Das Gericht ging in seiner Entscheidung auch auf die Ausnahmebestimmungen der §§ 44b, 57 UrhG ein. Nach diesen Vorschriften ist die automatisierte Analyse von digitalen und digitalisierten Werken zum Zweck der Gewinnung von Informationen über besondere Muster und Trends – u.a. für wissenschaftliche Zwecke - zulässig. Dies gilt für die Vervielfältigung und Wiedergabe von Werken darüber hinaus auch in den Fällen, in denen diese lediglich unwesentliches Beiwerk des eigentlichen Gegenstandes der Vervielfältigung sind. Diese Ausnahmen sind nach der Bewertung der Kammer hier nicht einschlägig, denn sie setzen voraus, dass durch die automatisierten Auswertungen und Informationen keine Verwertungsinteressen der Urheber berührt werden. Dies sei hier aber gerade der Fall, denn das Vorgehen der Beklagten beinhalte einen unmittelbaren Eingriff in das Verwertungsrecht der Rechteinhaber.

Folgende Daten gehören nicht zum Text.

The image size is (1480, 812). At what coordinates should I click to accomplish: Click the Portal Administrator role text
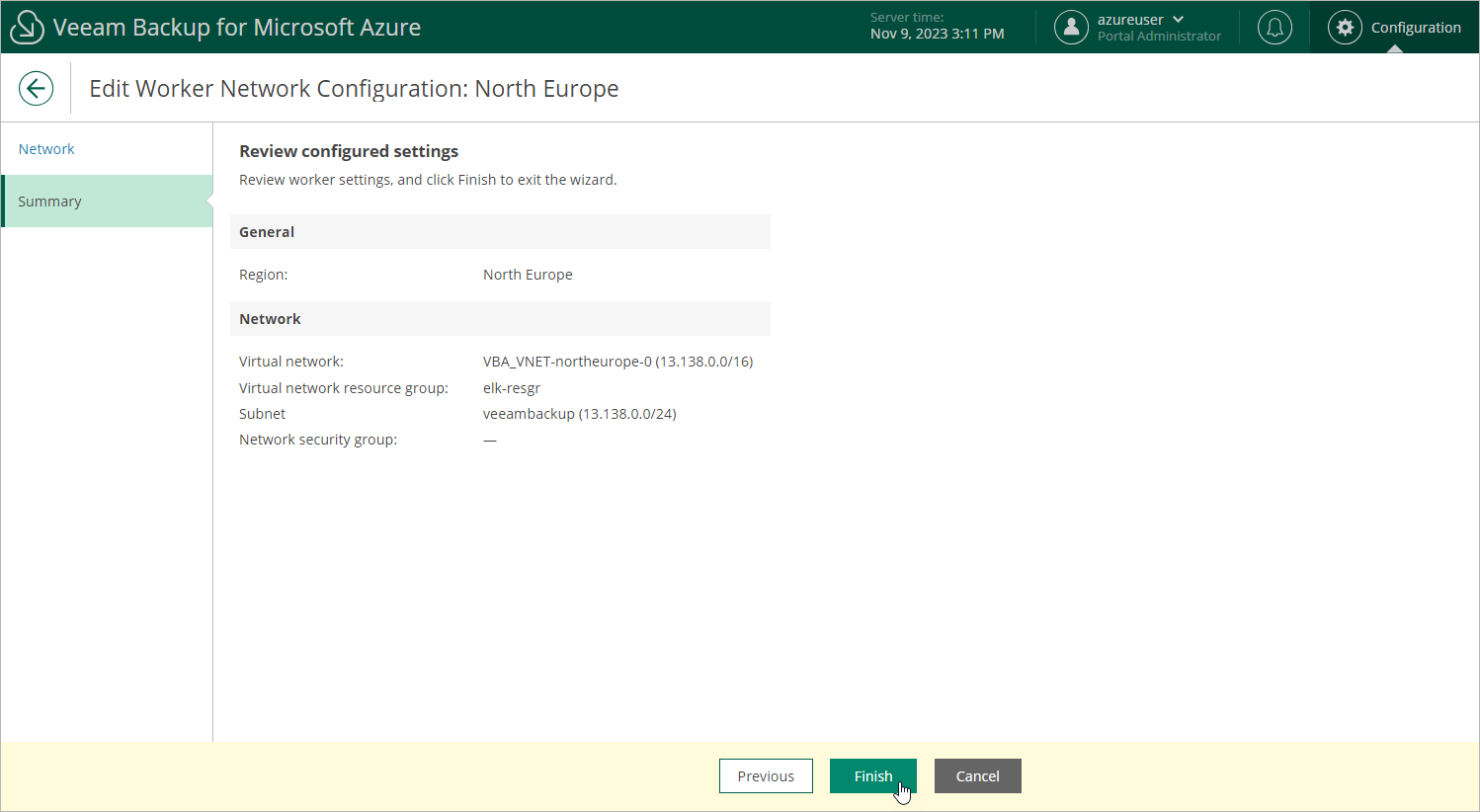[x=1159, y=37]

Open-AI hat keine Persönlichkeitsrechte der Urheber verletzt

In einem Punkt hatte die Klage der GEMA keinen Erfolg. Soweit sie Ansprüche wegen Verletzung des allgemeinen Persönlichkeitsrechts der Urheber wegen fehlender Zuschreibung der veränderten Liedtexte an die jeweiligen Urheber geltend gemacht hat, wurde die Klage abgewiesen.

Rechtsmittel noch möglich

Die Entscheidung des LG stärkt die Rechte der Urheber und wird von Verlagen, Journalisten, Fotografen, Musikern und anderen Kreativen begrüßt. Das Urteil hat weitreichende Bedeutung, ist aber noch nicht rechtskräftig. Die Einlegung eines Rechtsmittels seitens OpenAI erscheint als nicht unwahrscheinlich.